The subject string is passed as a pointer in subject, a length in length, and a starting offset in startoffset. Unlike the pattern string, it may contain binary zero characters. When the starting offset is zero, the search for a match starts at the beginning of the subject, and this is by far the most common case.

A non-zero starting offset is useful when searching for another match in the same subject by calling pcre_exec() again after a previous success. Setting startoffset differs from just passing over a shortened string and setting PCRE_NOTBOL in the case of a pattern that begins with any kind of lookbehind. For example, consider the pattern


which finds occurrences of "iss" in the middle of words. (\B matches only if the current position in the subject is not a word boundary.) When applied to the string "Mississipi" the first call to pcre_exec() finds the first occurrence. If pcre_exec() is called again with just the remainder of the subject, namely "issipi", it does not match, because \B is always false at the start of the subject, which is deemed to be a word boundary. However, if pcre_exec() is passed the entire string again, but with startoffset set to 4, it finds the second occurrence of "iss" because it is able to look behind the starting point to discover that it is preceded by a letter.

If a non-zero starting offset is passed when the pattern is anchored, one attempt to match at the given offset is tried. This can only succeed if the pattern does not require the match to be at the start of the subject.

In general, a pattern matches a certain portion of the subject, and in addition, further substrings from the subject may be picked out by parts of the pattern. Following the usage in Jeffrey Friedl’s book, this is called "capturing" in what follows, and the phrase "capturing subpattern" is used for a fragment of a pattern that picks out a substring. PCRE supports several other kinds of parenthesized subpattern that do not cause substrings to be captured.

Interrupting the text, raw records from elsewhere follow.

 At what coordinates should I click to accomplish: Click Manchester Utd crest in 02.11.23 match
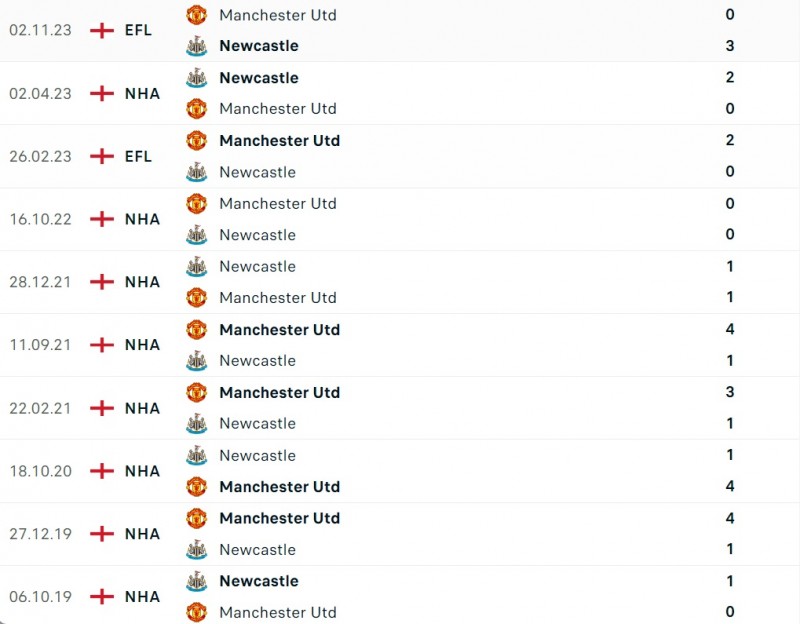[196, 15]

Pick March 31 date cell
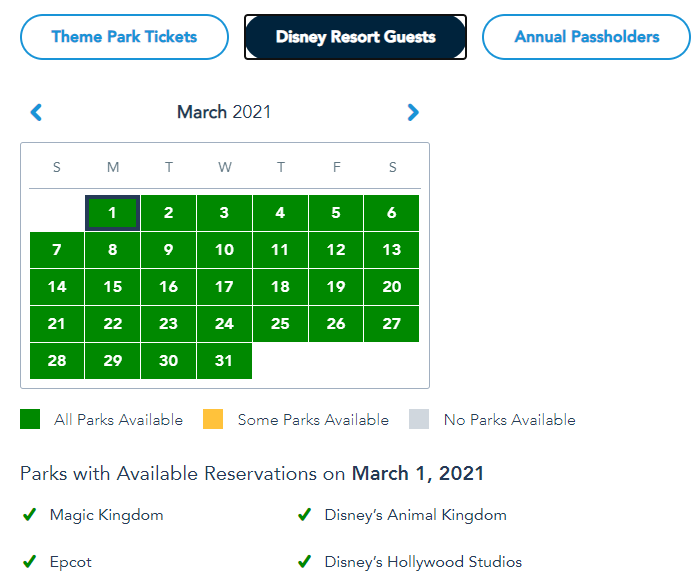pos(224,361)
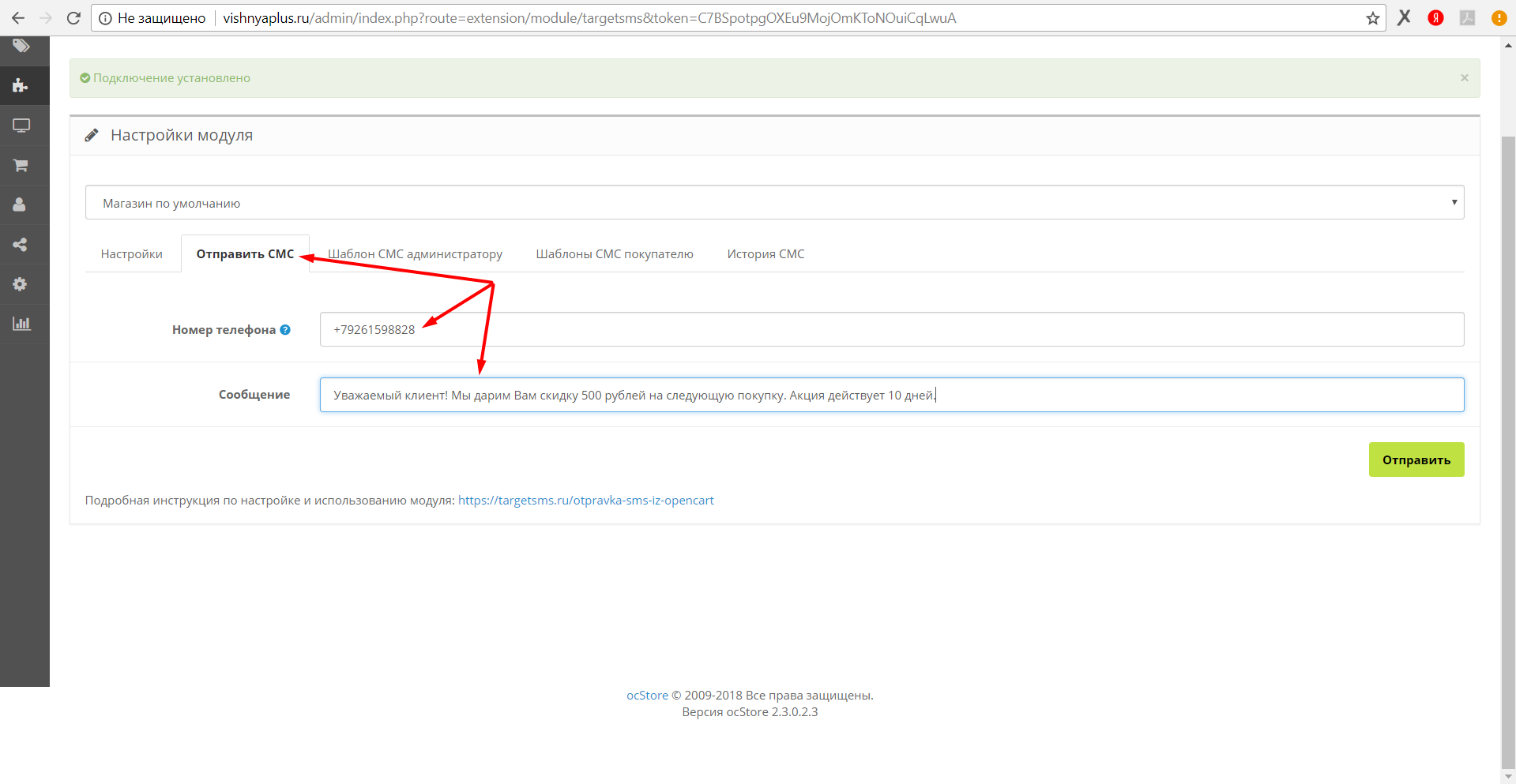Switch to the 'Настройки' tab
This screenshot has height=784, width=1516.
click(132, 254)
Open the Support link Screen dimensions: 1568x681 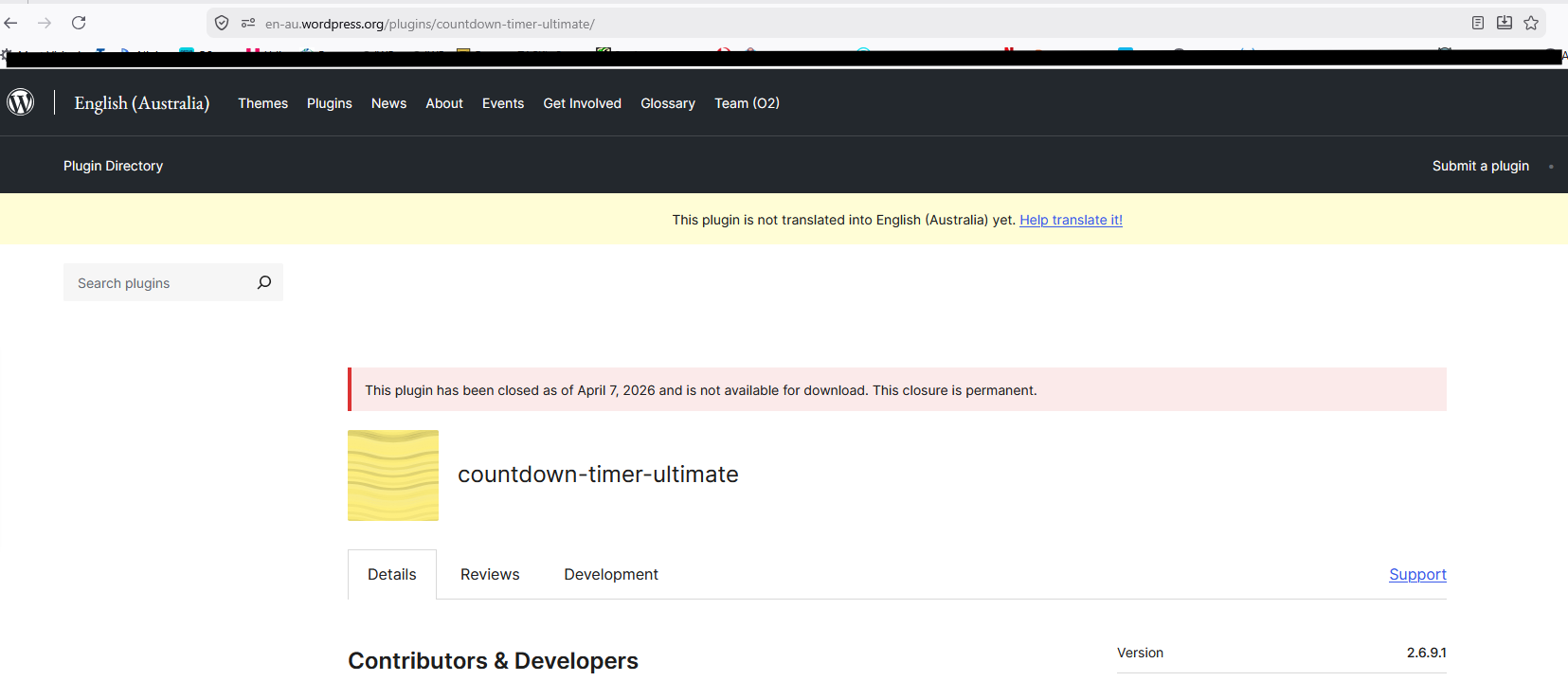coord(1417,574)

Captured substrings are returned to the caller via a vector of integer offsets whose address is passed in ovector. The number of elements in the vector is passed in ovecsize. The first two-thirds of the vector is used to pass back captured substrings, each substring using a pair of integers. The remaining third of the vector is used as workspace by pcre_exec() while matching capturing subpatterns, and is not available for passing back information. The length passed in ovecsize should always be a multiple of three. If it is not, it is rounded down.

When a match has been successful, information about captured substrings is returned in pairs of integers, starting at the beginning of ovector, and continuing up to two-thirds of its length at the most. The first element of a pair is set to the offset of the first character in a substring, and the second is set to the offset of the first character after the end of a substring. The first pair, ovector[0] and ovector[1], identify the portion of the subject string matched by the entire pattern. The next pair is used for the first capturing subpattern, and so on. The value returned by pcre_exec() is the number of pairs that have been set. If there are no capturing subpatterns, the return value from a successful match is 1, indicating that just the first pair of offsets has been set.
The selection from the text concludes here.